*TASK TO CARRY OUT:* Render the data from its first line through the line containing "click(751, 175)", inclusive, as a numbered list, leaving out any blank lines.

◆ ◆ ◆

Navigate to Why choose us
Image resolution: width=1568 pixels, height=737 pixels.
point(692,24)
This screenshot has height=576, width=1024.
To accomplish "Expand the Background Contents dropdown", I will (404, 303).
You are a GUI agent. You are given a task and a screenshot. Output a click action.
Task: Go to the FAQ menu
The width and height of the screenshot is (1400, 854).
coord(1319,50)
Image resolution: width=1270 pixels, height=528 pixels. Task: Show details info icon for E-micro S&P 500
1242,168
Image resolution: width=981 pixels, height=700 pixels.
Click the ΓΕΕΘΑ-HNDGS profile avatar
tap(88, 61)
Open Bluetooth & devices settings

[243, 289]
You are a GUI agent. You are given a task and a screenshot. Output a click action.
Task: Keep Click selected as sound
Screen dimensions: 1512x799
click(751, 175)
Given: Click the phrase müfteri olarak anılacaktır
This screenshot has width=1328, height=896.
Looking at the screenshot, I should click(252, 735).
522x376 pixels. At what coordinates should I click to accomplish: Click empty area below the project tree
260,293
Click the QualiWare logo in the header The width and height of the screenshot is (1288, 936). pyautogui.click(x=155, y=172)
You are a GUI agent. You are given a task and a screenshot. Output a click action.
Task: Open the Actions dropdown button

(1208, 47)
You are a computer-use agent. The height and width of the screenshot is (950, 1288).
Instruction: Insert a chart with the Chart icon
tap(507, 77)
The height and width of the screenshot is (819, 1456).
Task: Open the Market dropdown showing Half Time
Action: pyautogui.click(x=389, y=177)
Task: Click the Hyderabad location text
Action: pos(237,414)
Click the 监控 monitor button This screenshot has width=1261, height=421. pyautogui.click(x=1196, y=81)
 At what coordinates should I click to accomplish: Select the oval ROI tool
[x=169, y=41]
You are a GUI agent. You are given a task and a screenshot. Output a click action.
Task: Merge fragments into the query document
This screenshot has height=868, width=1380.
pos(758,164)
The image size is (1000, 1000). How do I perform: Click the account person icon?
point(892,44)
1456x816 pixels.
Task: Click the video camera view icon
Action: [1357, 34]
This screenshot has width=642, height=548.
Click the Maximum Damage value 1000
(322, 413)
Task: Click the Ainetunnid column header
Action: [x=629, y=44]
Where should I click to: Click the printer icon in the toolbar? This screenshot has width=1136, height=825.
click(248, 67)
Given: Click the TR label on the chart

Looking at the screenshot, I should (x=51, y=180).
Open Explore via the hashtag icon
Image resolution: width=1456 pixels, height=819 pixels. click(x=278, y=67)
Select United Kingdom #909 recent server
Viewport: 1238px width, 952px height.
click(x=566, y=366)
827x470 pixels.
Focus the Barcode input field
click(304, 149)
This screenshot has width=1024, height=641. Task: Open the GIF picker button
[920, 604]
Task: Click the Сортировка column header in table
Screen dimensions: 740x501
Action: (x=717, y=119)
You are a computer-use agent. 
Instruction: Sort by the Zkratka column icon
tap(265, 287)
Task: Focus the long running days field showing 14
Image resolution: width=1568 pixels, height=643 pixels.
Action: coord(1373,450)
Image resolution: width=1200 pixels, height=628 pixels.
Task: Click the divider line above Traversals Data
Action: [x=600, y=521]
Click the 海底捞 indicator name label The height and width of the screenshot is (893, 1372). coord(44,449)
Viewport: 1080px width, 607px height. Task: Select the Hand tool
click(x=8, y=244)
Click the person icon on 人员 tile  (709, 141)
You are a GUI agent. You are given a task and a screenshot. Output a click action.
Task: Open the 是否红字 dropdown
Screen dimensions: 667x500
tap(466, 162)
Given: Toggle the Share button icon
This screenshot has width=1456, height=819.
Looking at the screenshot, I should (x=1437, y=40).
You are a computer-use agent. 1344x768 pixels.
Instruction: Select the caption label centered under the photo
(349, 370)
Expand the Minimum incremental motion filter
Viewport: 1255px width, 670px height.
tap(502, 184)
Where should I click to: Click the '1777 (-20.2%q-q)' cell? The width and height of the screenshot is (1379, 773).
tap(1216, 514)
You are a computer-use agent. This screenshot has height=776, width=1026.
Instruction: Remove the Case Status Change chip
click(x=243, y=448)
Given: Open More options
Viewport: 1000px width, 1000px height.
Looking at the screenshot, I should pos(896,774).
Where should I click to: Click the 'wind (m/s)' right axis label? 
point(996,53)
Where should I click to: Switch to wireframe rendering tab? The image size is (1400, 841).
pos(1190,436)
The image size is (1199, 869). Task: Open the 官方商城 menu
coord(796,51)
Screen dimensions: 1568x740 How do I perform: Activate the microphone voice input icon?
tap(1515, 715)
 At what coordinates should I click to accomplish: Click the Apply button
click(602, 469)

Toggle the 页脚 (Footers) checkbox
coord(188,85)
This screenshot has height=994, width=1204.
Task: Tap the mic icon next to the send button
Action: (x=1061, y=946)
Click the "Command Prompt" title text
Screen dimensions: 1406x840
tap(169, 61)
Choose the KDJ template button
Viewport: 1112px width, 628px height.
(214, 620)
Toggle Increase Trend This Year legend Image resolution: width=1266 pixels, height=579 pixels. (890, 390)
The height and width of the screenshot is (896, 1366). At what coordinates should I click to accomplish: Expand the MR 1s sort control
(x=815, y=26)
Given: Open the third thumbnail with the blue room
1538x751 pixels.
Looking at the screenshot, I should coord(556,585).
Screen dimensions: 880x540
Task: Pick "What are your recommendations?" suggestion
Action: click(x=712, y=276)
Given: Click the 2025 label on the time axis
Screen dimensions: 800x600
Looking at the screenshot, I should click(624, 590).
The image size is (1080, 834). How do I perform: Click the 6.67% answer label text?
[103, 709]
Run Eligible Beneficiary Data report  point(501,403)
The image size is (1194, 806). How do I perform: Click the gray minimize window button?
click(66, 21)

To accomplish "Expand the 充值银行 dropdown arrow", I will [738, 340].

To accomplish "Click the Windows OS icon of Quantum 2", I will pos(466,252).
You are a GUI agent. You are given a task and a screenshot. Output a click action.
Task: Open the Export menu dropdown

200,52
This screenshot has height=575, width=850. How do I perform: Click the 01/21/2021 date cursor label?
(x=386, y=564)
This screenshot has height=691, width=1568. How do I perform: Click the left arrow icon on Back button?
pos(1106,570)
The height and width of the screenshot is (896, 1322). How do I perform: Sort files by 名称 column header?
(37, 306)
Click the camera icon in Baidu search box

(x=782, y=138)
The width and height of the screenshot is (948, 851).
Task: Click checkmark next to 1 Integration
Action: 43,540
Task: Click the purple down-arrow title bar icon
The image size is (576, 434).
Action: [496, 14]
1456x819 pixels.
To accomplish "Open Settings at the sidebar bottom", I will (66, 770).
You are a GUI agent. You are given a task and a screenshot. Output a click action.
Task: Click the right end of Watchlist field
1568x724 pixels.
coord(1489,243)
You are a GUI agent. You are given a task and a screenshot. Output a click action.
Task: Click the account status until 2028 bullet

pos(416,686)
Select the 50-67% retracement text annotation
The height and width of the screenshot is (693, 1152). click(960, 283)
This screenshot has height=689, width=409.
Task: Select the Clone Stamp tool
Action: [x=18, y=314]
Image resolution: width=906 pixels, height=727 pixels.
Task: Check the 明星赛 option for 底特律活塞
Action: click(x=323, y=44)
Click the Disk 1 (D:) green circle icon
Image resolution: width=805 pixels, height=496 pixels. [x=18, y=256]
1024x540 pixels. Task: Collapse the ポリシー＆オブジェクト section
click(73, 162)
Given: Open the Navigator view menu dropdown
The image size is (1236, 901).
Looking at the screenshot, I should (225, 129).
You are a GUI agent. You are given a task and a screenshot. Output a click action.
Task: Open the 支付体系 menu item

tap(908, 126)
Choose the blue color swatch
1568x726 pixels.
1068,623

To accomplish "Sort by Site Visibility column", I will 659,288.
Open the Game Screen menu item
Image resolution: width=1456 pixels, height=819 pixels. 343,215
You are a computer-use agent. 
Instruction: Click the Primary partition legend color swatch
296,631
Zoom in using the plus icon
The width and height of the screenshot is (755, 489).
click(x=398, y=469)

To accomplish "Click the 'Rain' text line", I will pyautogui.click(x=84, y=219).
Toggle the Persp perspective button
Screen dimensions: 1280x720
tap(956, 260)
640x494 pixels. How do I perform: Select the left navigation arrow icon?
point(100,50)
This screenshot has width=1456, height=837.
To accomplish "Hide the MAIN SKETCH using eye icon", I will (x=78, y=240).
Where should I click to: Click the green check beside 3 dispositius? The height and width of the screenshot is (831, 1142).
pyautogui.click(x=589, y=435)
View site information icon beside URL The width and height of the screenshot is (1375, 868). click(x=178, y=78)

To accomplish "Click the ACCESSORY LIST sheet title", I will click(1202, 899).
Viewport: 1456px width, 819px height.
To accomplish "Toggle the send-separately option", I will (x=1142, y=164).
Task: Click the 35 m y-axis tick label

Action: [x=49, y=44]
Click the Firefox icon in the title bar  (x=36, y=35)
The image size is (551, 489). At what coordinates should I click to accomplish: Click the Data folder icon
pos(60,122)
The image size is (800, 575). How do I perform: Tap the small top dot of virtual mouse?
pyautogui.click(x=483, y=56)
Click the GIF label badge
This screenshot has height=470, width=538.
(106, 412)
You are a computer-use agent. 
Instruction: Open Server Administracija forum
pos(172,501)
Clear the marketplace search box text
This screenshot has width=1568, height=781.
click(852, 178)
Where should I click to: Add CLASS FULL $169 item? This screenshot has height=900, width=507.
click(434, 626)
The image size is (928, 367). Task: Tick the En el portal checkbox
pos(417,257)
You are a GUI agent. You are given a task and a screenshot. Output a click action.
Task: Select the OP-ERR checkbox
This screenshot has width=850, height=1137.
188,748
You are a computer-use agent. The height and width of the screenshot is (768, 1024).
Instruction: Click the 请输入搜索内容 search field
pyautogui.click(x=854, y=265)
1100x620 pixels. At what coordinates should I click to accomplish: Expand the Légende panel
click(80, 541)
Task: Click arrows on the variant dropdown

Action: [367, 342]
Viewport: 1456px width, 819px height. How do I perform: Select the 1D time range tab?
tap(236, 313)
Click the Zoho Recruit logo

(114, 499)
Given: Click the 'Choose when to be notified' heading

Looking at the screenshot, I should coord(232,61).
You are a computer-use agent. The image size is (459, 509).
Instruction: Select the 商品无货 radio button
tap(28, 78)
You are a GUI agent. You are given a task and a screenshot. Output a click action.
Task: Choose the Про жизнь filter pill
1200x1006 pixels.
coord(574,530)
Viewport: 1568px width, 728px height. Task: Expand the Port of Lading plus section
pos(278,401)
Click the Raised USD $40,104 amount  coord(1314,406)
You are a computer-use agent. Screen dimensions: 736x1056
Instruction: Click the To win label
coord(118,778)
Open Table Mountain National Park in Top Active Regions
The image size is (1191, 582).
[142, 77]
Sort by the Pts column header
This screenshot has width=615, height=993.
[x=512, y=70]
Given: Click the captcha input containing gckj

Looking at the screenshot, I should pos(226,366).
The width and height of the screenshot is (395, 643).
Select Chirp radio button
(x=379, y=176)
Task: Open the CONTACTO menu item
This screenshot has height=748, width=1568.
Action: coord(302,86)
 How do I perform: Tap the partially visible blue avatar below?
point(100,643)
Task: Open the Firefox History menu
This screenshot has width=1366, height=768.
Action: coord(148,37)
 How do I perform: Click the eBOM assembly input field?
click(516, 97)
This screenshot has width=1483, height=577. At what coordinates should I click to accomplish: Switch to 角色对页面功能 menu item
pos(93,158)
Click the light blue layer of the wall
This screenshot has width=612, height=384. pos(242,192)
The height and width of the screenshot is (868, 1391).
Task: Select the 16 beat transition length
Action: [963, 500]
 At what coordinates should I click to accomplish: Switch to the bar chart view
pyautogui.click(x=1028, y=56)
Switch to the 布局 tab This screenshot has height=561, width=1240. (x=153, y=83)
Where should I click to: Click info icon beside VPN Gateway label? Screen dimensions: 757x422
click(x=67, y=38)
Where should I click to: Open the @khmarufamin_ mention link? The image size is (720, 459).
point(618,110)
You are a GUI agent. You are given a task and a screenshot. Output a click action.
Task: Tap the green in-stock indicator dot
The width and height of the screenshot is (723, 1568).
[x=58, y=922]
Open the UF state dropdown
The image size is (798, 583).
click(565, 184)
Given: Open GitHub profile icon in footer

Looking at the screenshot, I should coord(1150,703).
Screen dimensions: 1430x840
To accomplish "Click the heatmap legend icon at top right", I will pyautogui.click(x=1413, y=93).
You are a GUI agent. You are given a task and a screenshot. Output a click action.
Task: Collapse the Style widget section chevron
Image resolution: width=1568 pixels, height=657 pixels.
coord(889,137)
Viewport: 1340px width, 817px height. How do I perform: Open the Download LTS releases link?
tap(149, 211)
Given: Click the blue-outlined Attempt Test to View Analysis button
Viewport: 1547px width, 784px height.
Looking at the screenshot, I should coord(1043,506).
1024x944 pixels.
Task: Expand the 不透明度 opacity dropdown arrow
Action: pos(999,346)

◆ ◆ ◆

*SOLUTION:*
1. Navigate to Why choose us
2. Image resolution: width=1568 pixels, height=737 pixels.
3. point(692,24)
4. This screenshot has height=576, width=1024.
5. To accomplish "Expand the Background Contents dropdown", I will (404, 303).
6. You are a GUI agent. You are given a task and a screenshot. Output a click action.
7. Task: Go to the FAQ menu
8. The width and height of the screenshot is (1400, 854).
9. coord(1319,50)
10. Image resolution: width=1270 pixels, height=528 pixels. Task: Show details info icon for E-micro S&P 500
11. 1242,168
12. Image resolution: width=981 pixels, height=700 pixels.
13. Click the ΓΕΕΘΑ-HNDGS profile avatar
14. tap(88, 61)
15. Open Bluetooth & devices settings
16. [243, 289]
17. You are a GUI agent. You are given a task and a screenshot. Output a click action.
18. Task: Keep Click selected as sound
19. Screen dimensions: 1512x799
20. click(751, 175)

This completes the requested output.